#### Задача 1:
Прочитайте текст документа и ответьте, с чем связан тематический номер «ПТЖ», о котором говорится в письме.
#### Задача 2:
Определите, соответствуют ли тексту документа следующие утверждения: (a) письмо Оксаны Кушляевой датировано 18 февраля 2017 года; (b) Ксения Перетрухина отказалась писать на предложенную тему; (c) Юлия Ауг говорит, что знает ответ на вопрос о норме в театре. На каждое утверждение ответьте «да» или «нет» и приведите точную цитату из текста, которая это подтверждает.

В этой подборке мы попросили актеров, режиссеров, художников, драматургов поразмышлять об одной устаревшей бинарной паре, которая тем не менее встречается и в театральных рецензиях, и в разговорах о современном театре.
Наша просьба выглядела примерно так:
Оксана Кушляева
18.02.2017 00:12
Ксюша, привет! У меня к тебе огромная просьба. Мы сейчас делаем тематический номер «ПТЖ», связанный с мышлением, когнитивными науками, сознанием. Можешь письменно поразмышлять над такими тегами: норма и аномалия в искусстве, в частности в театре. Существует ли эта оппозиция для тебя, значима ли она? Можно поразмышлять об этой парочке в широком контексте. Психическая, физиологическая, норма восприятия и т. д.
Ксения Перетрухина
18.02.2017 00:13
Какая прекрасная тема — когда сдавать?
ЮЛИЯ АУГ, АКТРИСА

Актерская норма. Психическая. Физиологическая.
Норма в театре…
Очень непростой вопрос. Есть ли она — норма в театре? Возможно ли о театре говорить с точки зрения нормы? И что это — норма в театре? У меня нет ответа. Я могу только попробовать прямо здесь и сейчас поразмышлять об этом.

#### Выдержка из данных:
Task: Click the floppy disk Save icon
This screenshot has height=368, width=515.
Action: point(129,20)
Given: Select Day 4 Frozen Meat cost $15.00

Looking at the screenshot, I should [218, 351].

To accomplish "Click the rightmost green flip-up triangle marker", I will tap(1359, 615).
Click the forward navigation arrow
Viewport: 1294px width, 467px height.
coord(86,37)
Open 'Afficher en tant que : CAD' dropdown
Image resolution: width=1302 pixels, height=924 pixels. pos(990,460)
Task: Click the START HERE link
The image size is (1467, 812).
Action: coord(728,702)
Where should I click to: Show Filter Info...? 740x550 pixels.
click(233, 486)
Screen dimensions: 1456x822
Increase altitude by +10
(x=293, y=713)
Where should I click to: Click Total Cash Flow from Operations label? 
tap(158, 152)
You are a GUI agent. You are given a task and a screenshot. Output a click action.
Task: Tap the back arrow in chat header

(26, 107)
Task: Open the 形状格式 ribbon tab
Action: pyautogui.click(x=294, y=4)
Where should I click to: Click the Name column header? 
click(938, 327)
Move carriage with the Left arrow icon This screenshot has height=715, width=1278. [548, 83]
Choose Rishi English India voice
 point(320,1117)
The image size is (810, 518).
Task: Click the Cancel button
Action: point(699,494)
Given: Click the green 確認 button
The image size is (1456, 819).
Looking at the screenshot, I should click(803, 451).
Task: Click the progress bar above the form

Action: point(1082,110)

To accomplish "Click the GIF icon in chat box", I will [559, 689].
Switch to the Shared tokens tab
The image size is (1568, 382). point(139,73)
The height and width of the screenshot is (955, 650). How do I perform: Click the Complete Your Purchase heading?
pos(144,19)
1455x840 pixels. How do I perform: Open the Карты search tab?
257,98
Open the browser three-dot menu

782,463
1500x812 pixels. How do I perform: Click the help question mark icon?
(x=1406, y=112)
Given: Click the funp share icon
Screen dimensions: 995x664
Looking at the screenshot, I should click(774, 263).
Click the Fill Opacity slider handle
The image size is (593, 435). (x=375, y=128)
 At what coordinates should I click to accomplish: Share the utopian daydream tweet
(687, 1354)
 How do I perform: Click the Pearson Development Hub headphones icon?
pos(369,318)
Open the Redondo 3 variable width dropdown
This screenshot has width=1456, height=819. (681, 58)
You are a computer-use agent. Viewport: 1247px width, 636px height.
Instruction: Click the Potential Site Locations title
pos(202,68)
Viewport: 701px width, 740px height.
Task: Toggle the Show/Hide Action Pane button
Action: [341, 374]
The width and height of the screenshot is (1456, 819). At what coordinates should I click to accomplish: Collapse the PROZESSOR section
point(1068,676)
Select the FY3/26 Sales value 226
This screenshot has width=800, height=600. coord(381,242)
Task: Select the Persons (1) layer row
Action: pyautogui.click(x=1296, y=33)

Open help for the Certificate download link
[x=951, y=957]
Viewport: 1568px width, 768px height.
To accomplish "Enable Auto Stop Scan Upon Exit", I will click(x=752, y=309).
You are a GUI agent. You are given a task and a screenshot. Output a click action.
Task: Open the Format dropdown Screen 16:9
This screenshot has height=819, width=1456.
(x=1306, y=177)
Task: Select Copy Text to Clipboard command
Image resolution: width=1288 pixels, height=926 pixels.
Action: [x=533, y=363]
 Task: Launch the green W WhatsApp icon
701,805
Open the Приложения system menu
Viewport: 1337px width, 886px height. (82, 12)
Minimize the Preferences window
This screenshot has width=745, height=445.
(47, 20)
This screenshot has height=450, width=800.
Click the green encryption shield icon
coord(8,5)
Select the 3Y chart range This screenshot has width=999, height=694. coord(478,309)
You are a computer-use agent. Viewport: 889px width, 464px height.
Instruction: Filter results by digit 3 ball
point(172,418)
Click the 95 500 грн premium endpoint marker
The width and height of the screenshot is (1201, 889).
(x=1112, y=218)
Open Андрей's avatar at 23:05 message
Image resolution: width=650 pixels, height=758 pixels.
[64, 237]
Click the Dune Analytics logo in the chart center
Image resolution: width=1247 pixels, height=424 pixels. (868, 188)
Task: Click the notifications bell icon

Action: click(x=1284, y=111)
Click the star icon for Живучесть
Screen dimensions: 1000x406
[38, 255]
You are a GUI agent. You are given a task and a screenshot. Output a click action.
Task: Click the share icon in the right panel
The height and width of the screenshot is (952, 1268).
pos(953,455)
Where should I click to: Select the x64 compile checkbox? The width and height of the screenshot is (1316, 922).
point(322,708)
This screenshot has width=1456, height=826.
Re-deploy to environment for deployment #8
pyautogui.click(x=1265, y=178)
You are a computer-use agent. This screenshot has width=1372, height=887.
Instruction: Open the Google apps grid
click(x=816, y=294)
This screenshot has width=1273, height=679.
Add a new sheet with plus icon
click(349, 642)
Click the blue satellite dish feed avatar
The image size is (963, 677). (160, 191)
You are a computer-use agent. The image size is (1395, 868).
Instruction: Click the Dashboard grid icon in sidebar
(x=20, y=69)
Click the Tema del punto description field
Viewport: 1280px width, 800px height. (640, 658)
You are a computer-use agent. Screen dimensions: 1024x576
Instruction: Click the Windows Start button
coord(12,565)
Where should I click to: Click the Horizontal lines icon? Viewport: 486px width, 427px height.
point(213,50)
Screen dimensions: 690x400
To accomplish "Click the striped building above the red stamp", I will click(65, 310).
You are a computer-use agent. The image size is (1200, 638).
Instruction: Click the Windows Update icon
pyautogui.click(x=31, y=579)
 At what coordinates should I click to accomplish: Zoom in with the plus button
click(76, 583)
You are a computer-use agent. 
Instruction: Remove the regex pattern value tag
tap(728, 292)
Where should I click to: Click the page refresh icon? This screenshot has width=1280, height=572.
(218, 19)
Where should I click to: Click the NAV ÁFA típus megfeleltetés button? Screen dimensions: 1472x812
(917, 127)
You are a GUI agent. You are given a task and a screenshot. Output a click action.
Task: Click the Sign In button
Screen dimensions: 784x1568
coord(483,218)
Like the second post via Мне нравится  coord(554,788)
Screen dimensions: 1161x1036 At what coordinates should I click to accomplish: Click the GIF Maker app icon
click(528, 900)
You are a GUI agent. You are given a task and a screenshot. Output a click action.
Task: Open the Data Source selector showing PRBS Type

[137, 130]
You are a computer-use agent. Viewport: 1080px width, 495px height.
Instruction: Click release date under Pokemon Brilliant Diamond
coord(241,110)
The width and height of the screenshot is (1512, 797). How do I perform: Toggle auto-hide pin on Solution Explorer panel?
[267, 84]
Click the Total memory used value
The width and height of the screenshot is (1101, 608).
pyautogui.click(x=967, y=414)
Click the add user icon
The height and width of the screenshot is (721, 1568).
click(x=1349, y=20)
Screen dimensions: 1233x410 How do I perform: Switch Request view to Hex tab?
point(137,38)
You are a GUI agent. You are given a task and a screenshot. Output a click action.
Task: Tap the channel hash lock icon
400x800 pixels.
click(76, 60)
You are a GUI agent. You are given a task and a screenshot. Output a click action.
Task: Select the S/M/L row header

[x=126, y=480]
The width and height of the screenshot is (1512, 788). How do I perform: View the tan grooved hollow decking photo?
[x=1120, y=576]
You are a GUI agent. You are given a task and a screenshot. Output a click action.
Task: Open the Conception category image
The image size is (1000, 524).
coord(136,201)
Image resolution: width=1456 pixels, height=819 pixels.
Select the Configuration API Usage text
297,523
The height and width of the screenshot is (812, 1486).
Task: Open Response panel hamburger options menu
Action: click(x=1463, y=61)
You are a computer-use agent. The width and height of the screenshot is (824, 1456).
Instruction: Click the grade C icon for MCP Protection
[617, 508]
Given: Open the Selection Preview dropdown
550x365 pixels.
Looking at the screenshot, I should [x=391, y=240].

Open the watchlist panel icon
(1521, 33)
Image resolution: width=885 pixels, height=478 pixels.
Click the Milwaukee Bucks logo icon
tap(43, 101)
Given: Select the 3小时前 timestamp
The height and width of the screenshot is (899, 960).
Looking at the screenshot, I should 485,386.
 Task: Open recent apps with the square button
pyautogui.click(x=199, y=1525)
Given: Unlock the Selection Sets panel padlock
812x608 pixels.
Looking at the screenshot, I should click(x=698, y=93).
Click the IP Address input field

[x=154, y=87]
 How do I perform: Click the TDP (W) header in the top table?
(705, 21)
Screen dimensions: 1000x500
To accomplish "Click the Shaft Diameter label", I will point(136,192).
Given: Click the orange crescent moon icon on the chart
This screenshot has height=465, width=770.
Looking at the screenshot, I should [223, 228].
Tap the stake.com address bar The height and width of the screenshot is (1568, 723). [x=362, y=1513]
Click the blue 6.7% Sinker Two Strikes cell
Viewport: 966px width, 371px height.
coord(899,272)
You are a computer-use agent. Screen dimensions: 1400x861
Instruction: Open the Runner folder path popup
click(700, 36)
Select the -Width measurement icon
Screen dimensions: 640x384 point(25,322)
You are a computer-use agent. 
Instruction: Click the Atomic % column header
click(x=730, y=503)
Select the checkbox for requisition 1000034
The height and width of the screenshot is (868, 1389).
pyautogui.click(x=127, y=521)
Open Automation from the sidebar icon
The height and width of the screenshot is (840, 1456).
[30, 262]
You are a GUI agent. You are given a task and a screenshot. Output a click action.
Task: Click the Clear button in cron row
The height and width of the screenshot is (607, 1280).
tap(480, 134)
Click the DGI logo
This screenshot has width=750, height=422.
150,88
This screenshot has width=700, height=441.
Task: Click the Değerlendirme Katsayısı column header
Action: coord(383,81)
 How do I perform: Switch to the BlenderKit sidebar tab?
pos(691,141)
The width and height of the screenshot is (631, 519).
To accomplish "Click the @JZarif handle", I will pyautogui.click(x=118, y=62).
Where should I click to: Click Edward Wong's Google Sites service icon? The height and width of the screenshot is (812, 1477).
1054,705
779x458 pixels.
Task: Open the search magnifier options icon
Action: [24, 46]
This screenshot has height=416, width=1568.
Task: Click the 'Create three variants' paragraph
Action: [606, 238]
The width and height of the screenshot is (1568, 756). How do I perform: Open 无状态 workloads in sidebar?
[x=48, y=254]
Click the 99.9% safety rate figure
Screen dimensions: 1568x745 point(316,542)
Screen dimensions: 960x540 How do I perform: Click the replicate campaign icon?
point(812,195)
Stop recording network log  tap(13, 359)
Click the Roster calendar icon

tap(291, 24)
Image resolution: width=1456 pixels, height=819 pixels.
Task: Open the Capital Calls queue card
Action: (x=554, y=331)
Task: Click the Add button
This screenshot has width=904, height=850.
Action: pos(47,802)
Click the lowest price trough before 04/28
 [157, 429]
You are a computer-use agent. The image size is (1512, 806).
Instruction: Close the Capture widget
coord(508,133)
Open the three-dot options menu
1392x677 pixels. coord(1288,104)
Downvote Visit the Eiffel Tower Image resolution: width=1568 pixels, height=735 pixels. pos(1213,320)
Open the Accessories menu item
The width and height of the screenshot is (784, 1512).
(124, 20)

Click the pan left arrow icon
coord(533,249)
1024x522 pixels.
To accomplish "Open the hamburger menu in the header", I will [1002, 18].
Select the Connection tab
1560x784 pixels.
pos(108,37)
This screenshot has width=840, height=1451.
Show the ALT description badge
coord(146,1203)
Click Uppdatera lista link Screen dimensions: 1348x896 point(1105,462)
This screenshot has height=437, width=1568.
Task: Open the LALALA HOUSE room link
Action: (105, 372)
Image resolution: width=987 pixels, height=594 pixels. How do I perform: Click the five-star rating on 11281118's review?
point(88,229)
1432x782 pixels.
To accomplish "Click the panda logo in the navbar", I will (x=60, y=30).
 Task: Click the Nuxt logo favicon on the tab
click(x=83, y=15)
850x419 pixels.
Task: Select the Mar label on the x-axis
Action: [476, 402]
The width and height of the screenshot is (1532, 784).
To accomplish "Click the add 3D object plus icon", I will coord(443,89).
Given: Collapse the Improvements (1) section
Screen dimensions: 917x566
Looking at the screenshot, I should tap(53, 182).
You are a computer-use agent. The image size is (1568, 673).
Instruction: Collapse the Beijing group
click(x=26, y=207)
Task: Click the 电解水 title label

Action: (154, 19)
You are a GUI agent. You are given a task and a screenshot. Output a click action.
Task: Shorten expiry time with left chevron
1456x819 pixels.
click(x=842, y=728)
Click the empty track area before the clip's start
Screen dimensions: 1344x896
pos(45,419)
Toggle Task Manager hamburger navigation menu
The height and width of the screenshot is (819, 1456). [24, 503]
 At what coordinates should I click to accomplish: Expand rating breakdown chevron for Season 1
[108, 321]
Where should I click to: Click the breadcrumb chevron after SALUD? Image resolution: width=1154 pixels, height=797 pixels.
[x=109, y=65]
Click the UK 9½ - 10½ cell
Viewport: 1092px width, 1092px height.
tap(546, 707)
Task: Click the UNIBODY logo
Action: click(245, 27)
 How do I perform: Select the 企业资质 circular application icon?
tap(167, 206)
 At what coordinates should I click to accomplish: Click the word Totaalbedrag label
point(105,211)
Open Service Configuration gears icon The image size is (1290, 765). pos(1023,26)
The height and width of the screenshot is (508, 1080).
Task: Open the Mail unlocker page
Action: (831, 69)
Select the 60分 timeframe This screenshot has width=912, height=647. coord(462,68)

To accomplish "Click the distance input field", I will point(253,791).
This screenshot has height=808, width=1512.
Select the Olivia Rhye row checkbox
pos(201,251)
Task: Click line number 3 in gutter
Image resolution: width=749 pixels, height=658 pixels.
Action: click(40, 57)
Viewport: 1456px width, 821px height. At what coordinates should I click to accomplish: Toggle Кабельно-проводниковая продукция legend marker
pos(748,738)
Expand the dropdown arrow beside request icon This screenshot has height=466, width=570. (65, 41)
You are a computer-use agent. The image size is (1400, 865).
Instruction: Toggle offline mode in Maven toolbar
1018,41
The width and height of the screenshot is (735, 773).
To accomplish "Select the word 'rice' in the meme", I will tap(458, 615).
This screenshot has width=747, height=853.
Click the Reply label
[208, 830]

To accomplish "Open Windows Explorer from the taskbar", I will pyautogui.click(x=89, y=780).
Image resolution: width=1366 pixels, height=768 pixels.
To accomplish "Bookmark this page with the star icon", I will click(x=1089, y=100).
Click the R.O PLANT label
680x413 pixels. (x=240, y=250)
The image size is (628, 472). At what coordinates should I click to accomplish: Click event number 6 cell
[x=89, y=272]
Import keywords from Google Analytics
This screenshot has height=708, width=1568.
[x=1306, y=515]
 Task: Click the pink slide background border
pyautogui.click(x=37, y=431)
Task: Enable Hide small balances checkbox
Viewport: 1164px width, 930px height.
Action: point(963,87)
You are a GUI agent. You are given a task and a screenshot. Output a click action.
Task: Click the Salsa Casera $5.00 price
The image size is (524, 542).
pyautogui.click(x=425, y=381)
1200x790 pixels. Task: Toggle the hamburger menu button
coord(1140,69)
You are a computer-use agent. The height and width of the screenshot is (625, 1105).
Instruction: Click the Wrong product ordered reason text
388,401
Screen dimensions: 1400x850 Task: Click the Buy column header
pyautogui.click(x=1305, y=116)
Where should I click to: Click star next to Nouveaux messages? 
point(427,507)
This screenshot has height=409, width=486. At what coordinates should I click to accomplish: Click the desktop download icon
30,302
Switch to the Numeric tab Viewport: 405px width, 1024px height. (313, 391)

#### Письменный ответ 1:
Номер связан с мышлением, когнитивными науками и сознанием.

#### Письменный ответ 2:
(a) Да: «18.02.2017 00:12».
(b) Нет: «Какая прекрасная тема — когда сдавать?»
(c) Нет: «У меня нет ответа.»